First, consider that the reliability of the TCP protocol is limited in its scope to the two communicating TCP stacks and everything in between. Although the receiving TCP stack assumes responsibility for ensuring that received messages are passed to the application layer, the process could terminate before the TCP stack has been able to perform its responsibilities in this regard. Messages that have been successfully received and acknowledged at the TCP layer could be lost from the perspective of the application.

Second, a sending process might terminate before the sending application knows that the receiving TCP stack has received and acknowledged its message, and the receiving application has processed it.

Either of these two failure modes can leave a Web service consumer or provider in an inconsistent state with respect to its counterpart. Although this might not present a problem for certain stateless and/or idempotent operations such as an HTTP GET, it can present quite a serious problem for others that are not idempotent.

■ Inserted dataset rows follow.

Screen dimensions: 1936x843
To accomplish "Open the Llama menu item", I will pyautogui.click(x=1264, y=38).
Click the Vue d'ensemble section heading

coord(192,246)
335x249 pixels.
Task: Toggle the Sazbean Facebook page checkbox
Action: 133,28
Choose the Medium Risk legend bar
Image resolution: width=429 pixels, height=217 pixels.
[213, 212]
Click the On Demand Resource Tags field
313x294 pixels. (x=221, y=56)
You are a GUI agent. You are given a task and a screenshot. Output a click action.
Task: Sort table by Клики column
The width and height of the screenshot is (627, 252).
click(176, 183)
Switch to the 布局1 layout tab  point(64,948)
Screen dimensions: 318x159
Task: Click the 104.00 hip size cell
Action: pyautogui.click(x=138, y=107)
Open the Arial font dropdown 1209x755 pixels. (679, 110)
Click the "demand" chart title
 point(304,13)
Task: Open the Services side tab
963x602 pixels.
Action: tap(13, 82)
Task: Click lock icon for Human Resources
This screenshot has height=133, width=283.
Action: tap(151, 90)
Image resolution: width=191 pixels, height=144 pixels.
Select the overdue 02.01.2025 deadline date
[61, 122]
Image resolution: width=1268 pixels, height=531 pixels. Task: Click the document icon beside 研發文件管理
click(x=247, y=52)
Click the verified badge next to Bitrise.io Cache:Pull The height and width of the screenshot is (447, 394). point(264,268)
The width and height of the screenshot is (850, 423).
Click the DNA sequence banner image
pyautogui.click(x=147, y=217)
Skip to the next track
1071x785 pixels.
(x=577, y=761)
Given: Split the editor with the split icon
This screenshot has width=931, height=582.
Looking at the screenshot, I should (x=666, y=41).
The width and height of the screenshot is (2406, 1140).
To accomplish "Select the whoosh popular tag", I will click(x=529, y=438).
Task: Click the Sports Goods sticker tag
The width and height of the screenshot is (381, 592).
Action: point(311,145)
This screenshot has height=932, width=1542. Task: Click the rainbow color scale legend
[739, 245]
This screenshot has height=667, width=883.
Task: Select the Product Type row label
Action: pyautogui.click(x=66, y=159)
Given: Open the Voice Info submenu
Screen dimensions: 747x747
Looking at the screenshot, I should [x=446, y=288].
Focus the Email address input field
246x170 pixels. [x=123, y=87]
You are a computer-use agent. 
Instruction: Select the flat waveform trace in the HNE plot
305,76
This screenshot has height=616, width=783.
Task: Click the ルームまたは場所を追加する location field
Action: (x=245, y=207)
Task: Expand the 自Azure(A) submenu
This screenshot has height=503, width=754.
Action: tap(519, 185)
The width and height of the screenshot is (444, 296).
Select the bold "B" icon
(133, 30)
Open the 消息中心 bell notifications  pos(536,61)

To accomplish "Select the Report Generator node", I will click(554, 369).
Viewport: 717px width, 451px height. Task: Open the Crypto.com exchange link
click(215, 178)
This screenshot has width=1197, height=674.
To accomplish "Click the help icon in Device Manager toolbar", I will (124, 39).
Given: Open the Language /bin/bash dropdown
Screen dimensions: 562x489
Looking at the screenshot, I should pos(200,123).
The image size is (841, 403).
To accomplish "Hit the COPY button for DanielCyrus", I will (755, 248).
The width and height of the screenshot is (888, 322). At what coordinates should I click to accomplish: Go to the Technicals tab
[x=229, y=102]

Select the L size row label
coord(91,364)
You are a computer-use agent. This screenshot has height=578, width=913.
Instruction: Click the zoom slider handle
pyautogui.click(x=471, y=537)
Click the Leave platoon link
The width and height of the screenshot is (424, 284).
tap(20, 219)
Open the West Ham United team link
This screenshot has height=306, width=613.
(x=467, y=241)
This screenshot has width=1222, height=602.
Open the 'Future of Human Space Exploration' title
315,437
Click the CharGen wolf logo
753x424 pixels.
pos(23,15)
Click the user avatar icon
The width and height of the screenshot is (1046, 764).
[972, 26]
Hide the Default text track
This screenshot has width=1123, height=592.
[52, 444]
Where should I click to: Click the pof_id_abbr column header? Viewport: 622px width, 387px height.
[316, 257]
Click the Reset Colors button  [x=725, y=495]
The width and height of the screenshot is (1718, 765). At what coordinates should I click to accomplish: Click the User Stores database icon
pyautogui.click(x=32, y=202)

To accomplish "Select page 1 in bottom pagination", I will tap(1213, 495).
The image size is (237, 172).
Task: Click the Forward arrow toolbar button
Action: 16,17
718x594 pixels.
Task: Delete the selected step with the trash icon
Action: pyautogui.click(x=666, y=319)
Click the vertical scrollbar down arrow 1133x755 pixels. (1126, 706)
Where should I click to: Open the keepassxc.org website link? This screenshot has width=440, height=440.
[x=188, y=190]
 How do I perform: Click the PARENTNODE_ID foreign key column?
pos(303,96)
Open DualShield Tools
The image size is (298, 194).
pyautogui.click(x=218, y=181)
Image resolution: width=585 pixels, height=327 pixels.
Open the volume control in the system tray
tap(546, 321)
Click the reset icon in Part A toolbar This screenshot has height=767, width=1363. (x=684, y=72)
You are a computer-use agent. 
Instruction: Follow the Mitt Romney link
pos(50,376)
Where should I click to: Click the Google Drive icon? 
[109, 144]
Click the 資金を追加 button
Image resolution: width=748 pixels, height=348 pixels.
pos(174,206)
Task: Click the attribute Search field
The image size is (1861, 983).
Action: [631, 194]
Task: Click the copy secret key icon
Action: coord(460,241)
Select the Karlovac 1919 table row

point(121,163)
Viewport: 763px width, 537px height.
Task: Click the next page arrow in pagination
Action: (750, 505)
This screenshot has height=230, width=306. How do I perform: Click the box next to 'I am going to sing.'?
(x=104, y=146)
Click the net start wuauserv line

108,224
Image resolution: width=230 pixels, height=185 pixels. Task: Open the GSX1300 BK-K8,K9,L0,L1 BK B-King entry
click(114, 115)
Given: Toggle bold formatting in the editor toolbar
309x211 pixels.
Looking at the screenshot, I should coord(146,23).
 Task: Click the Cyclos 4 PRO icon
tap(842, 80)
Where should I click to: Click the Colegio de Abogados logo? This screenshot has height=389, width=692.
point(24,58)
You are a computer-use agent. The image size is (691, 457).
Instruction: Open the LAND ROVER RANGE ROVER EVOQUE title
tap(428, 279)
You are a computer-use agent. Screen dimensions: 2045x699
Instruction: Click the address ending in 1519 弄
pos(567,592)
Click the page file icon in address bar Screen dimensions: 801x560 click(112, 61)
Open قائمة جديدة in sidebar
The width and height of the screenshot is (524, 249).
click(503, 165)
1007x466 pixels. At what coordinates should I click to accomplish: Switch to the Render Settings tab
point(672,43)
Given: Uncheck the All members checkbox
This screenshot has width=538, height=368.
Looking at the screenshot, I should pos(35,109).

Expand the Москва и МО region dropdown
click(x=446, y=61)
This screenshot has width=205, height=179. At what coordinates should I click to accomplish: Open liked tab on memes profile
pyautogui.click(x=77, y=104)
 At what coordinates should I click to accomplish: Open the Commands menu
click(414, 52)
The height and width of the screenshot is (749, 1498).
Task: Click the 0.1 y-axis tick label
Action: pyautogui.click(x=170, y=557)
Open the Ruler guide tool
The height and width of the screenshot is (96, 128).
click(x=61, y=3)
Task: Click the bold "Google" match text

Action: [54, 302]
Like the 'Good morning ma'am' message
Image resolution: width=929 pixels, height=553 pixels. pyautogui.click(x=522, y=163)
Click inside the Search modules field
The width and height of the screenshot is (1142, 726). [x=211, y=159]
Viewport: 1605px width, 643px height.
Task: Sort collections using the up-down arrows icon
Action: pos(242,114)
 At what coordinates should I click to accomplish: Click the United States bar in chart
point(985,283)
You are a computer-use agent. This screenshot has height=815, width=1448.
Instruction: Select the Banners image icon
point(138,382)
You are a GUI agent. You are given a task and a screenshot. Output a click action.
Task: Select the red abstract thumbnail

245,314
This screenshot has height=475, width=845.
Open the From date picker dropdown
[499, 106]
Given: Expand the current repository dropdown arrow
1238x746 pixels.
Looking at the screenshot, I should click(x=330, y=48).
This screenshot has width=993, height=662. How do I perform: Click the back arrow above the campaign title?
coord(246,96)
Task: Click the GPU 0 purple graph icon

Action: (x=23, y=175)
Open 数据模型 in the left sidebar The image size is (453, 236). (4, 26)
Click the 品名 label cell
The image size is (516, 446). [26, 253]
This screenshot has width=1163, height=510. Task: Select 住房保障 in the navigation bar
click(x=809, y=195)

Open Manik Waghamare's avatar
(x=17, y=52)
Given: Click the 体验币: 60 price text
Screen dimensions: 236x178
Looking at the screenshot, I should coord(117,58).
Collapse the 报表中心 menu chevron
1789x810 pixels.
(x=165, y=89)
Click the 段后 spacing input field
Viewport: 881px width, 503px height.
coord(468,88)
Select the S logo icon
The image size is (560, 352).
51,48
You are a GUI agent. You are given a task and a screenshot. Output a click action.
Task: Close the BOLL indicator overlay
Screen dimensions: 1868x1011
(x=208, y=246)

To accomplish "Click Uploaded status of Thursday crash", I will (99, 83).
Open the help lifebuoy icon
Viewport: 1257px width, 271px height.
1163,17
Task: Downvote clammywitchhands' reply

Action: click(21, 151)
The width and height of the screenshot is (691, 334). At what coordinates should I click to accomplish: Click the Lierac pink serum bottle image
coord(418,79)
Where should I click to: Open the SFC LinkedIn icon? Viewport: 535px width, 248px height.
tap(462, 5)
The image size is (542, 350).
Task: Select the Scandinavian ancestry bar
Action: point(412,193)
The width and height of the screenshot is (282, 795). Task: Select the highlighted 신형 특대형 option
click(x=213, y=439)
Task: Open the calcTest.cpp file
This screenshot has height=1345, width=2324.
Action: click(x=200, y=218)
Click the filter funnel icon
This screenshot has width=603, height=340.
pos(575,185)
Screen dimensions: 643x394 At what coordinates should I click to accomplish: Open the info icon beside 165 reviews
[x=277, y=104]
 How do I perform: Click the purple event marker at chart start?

If you are going to provide for reliable messaging in the context of Web services, you need to keep these issues in mind.

10.1.2. Latency Is Zero

Whether dealing with distributed components of an application on an intranet or over the Internet, latency between the distributed components impacts reliability. In the time it takes a message to be transmitted from sender to receiver, all manner of things can go wrong. The network could become partitioned due to a router failure or a severed or disconnected network cable. The destination host could crash. The process in which the receiving component is running could terminate.

When considering latency in terms of a round-trip request and response (or stimulus and response), latency becomes an even greater concern. If the service provider is overwhelmed with requests to process, you can often count latency in seconds, if not minutes. Processing a request can involve significant computational resources, or it might depend on another distributed component. Processing a request might even require manual intervention in some cases. The longer the latency, the greater the potential for something to go wrong, leaving the distributed application in an inconsistent state.

10.1.3. There Is One Administrator

Even in an intranet context, this fallacy often rears its ugly head. Although your IT department might assign a single group to be responsible for the network, in the context of a Web service, many administrators typically exist. In most cases, these administrators have rather parochial interests. There might be one administrator for each database, one for each of the application servers that host the Web service components, one for the demilitarized zone (DMZ) and firewall complexes, one for the server room, and so on. Administrators might not always coordinate their activities with your Web service's needs. All of this can lead to circumstances in which certain components of a Web service implementation become unavailable (during an upgrade or routine maintenance, for example), often at critical and unexpected times.

Expanding the scope of Web services to the context of the Internet, things get even more interesting and complicated. You can no more expect to coordinate activities related to the components of a Web service when the administrator(s) of those components are employed by your business partners than you can expect to win the lottery!

Therefore, you need to design your Web service so that it can recover from failures related to the unavailability of a distributed component brought down for routine maintenance or failure.